▶ Data shown
>>>>>
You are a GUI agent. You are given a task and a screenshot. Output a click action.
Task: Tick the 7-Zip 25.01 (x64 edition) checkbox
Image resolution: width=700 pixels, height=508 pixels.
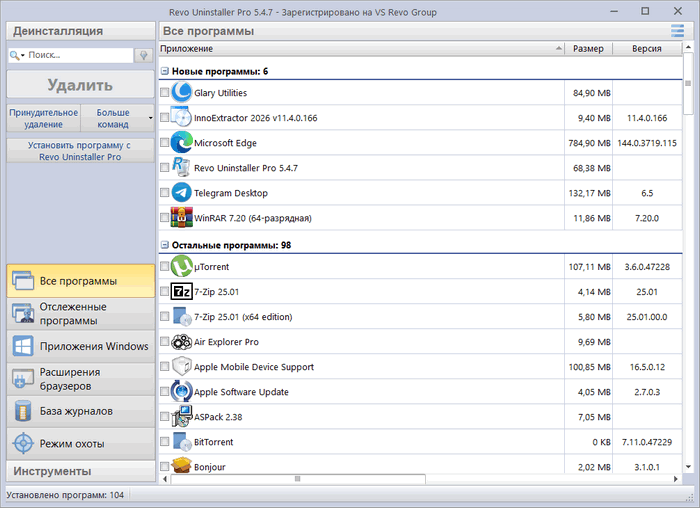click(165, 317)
<<<<<
>>>>>
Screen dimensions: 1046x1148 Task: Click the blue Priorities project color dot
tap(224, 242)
<<<<<
▶ Written task
Swap "checkbox" for "option" in the lines between the one holding "You are a GUI" and the one holding "click(165, 317)", inclusive, and write out only those lines with nothing else changed. Leave the pictures out of your answer.

▶ Expected answer
You are a GUI agent. You are given a task and a screenshot. Output a click action.
Task: Tick the 7-Zip 25.01 (x64 edition) option
Image resolution: width=700 pixels, height=508 pixels.
click(165, 317)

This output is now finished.